Record-setting backyard ultra effort a test of staying power

While he definitely deserves a beer, Jeremy Pelvin settled for a chocolate milk and reheated pizza yesterday.

After running for almost 50 hours straight, the Cantabrian won the inaugural Arrowtown Backyard Ultra and set a New Zealand record along the way.

Pelvin completed 50 laps of the 6.71km course — equating to 335.5km — pulling the pin just before 11am yesterday, having started one lap every hour on the hour since 9am on Saturday.

Dunedin’s Glenn Sutton was second, dropping out at lap 49, after 328.79km.

Both men, however, contributed to smashing the New Zealand record for backyard ultras, which until yesterday stood at 46 laps.

Pelvin told the Otago Daily Times it felt great to win but he was, understandably, "knackered".

Having entered his first backyard ultra two years ago, Pelvin said he had worked towards achieving that distance ever since.

"I run five days a week ... I run 60km to 100km a week ... [and] I go to the gym the other two days.

"I just obsess over it."

Canterbury’s Jeremy Pelvin after winning the inaugural Arrowtown Backyard Ultra yesterday morning...
Canterbury’s Jeremy Pelvin after winning the inaugural Arrowtown Backyard Ultra yesterday morning. PHOTO: RHYVA VAN ONSELEN
Sutton told the ODT he was "a bit gutted" not to win, but noted he was up against a "strong, strong guy" in Pelvin.

"He hung in there longer than what I could.

"That’s half the thing with these backyards — you just don’t know how people are feeling, if they’re injured or just trying to do a personal best."

Sutton also ended with a personal best of 49 laps.

Event organiser Brandon Purdue said it was an "incredible" effort from the pair, who were running on their own for about eight hours.

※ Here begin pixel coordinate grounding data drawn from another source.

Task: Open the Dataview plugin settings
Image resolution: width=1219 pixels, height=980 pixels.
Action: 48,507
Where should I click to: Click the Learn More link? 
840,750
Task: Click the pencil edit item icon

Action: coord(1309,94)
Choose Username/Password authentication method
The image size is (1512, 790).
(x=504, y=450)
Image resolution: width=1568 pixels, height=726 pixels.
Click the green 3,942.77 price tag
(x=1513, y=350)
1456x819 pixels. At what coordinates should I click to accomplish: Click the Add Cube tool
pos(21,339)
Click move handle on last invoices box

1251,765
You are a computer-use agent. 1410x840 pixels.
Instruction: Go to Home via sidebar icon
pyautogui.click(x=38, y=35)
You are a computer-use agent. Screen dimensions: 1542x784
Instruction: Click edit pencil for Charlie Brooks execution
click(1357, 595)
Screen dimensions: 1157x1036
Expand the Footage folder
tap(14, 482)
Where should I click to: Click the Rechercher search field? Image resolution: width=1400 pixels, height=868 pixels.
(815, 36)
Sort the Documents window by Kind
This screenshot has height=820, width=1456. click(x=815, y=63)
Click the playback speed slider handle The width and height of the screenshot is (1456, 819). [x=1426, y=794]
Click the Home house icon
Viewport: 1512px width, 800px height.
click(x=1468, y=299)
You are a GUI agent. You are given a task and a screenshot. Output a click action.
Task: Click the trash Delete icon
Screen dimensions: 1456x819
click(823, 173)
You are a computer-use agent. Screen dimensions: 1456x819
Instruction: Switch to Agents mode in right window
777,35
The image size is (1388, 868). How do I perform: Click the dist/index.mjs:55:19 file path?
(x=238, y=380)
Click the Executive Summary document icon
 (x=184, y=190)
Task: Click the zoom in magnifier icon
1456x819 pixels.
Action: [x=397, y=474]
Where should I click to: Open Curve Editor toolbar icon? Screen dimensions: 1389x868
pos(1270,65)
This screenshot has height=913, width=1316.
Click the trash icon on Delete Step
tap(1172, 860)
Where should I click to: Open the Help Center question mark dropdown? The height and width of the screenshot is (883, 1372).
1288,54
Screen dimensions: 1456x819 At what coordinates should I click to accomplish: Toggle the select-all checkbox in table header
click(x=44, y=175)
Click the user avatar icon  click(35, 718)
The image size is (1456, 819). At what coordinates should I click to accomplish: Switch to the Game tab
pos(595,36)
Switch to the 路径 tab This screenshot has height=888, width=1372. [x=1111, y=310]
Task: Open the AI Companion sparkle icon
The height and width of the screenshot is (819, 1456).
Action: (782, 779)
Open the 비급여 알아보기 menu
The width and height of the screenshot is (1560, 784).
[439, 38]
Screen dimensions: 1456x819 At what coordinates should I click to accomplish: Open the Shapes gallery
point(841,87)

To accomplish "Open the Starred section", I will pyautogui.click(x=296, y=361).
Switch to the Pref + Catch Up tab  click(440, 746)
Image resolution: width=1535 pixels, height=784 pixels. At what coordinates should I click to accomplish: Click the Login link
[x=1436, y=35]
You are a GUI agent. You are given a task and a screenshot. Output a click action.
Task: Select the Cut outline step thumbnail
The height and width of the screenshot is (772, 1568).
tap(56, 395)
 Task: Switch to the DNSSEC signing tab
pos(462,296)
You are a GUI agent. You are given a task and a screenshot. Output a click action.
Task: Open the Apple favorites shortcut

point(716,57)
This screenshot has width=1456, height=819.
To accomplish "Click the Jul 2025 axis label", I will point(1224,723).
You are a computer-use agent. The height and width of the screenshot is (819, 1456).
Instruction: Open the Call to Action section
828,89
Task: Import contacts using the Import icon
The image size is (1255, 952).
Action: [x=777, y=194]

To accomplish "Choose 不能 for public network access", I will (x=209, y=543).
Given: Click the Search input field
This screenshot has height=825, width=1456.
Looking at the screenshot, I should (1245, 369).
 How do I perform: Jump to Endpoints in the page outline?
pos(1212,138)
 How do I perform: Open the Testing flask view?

The hot favourite, Sam Harvey, of Christchurch, dropped out at 34 laps, Mr Purdue said.

While he looked strong early on, it was a "big ask" given he competed at the world championships, in the United States, three weeks ago where he ran 91 laps (610km).

Another entrant, Glenn Tomlinson, reportedly fell asleep while running and hit a tree, forcing him to pull out just before midnight on Sunday.

The last woman standing was Queenstown’s Brooke Thomas, who retired after 37 laps (248.27km).

Mr Purdue said she had proved she was "an incredible athlete".